Simple yet efficient real-time pose-based action recognition
This addresses the need for autonomous systems, such as in autonomous driving, to recognize human actions in real-time, though it appears incremental by building on existing pose estimation and classification methods.
The paper tackles real-time human action recognition by proposing a pipeline that encodes human pose into a new format called Encoded Human Pose Image (EHPI) for classification, achieving competitive state-of-the-art performance in pose-based action detection while ensuring real-time operation.
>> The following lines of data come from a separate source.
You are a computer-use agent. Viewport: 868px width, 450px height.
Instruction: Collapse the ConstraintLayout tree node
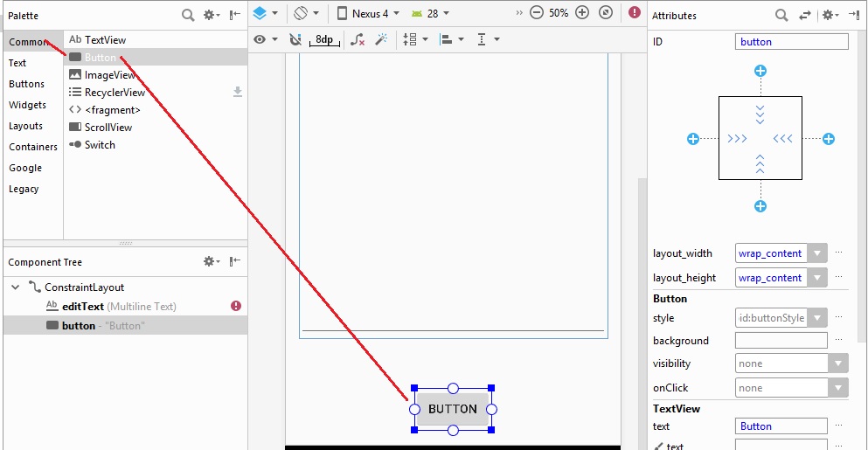[x=15, y=287]
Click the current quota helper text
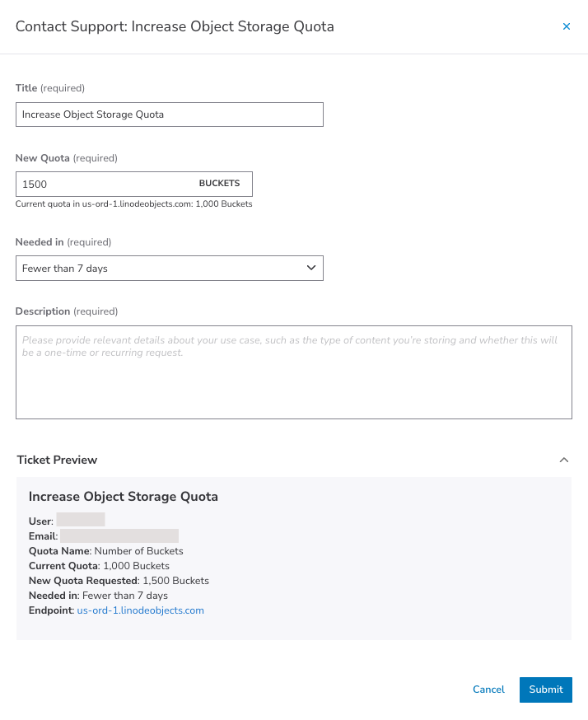 click(x=133, y=203)
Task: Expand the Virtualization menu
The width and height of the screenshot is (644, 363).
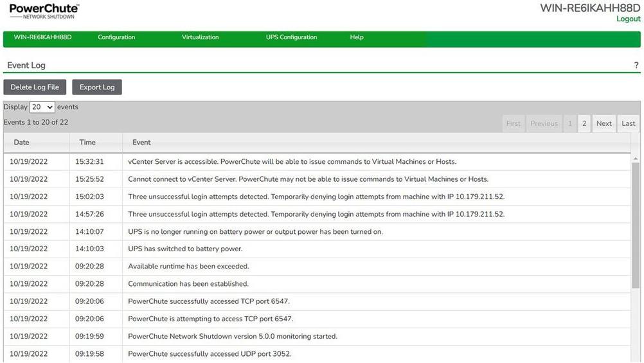Action: [200, 37]

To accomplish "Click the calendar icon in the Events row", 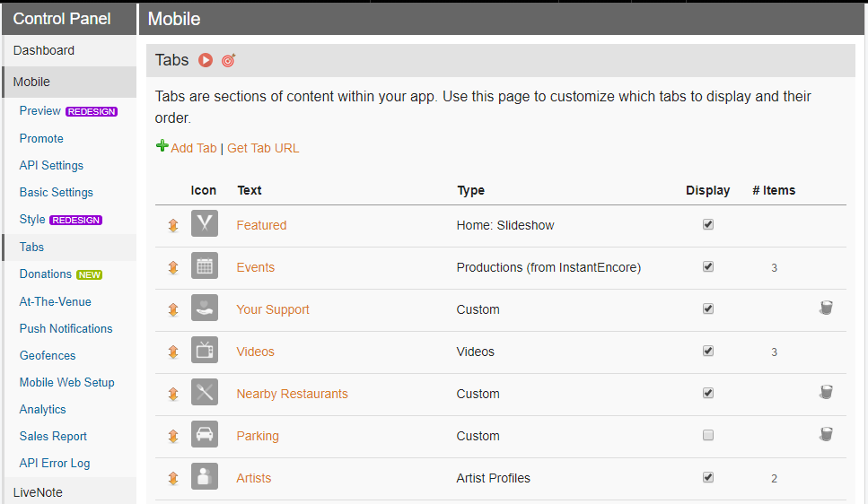I will click(205, 265).
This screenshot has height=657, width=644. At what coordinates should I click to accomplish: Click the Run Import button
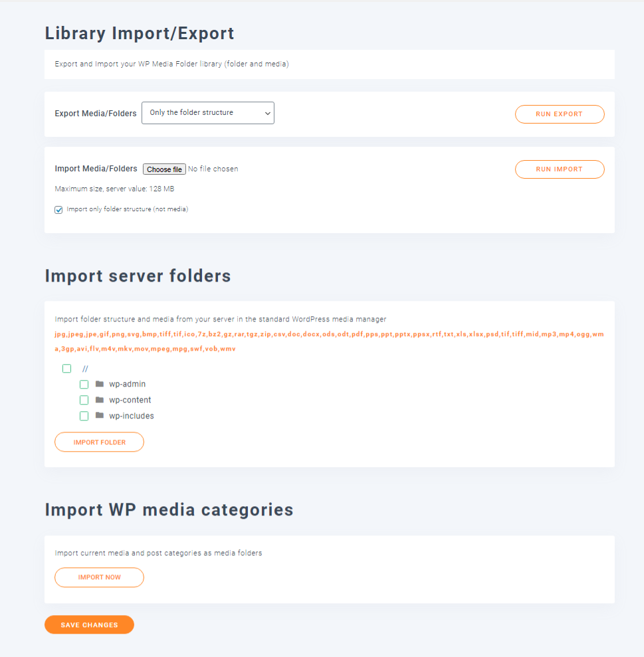(x=560, y=169)
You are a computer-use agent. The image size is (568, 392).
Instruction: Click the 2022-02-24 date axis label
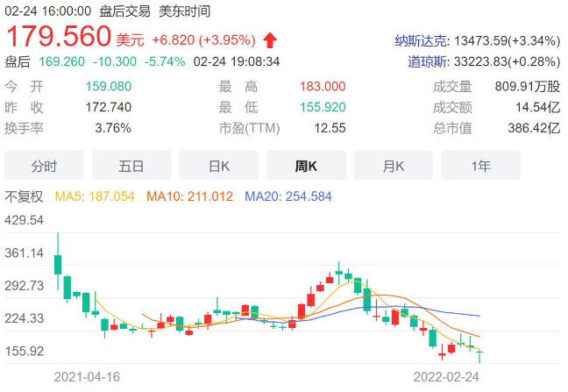pyautogui.click(x=446, y=377)
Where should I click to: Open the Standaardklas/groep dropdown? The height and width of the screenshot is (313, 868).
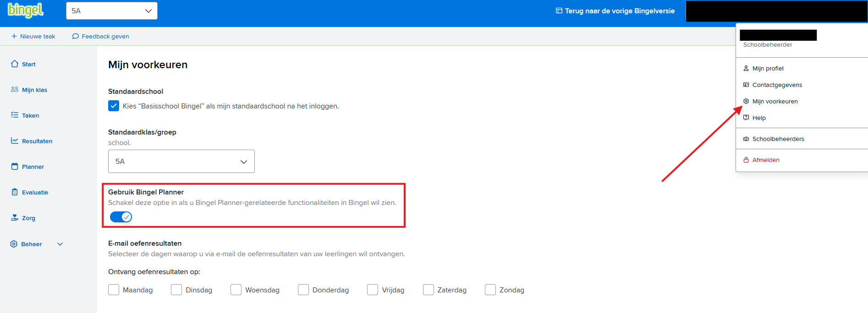(181, 162)
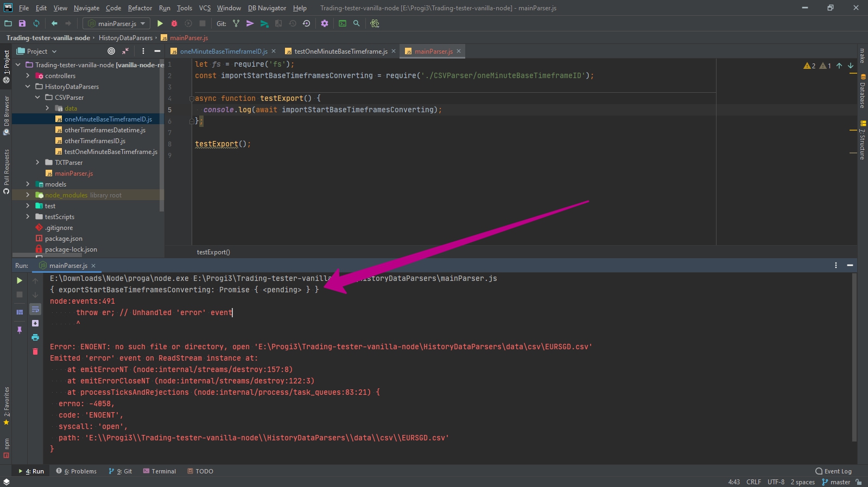868x487 pixels.
Task: Open the Settings gear in the toolbar
Action: click(325, 23)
Recognizing human actions is a core challenge for autonomous systems as they directly share the same space with humans. Systems must be able to recognize and assess human actions in real-time. In order to train corresponding data-driven algorithms, a significant amount of annotated training data is required. We demonstrated a pipeline to detect humans, estimate their pose, track them over time and recognize their actions in real-time with standard monocular camera sensors. For action recognition, we encode the human pose into a new data format called Encoded Human Pose Image (EHPI) that can then be classified using standard methods from the computer vision community. With this simple procedure we achieve competitive state-of-the-art performance in pose-based action detection and can ensure real-time performance. In addition, we show a use case in the context of autonomous driving to demonstrate how such a system can be trained to recognize human actions using simulation data.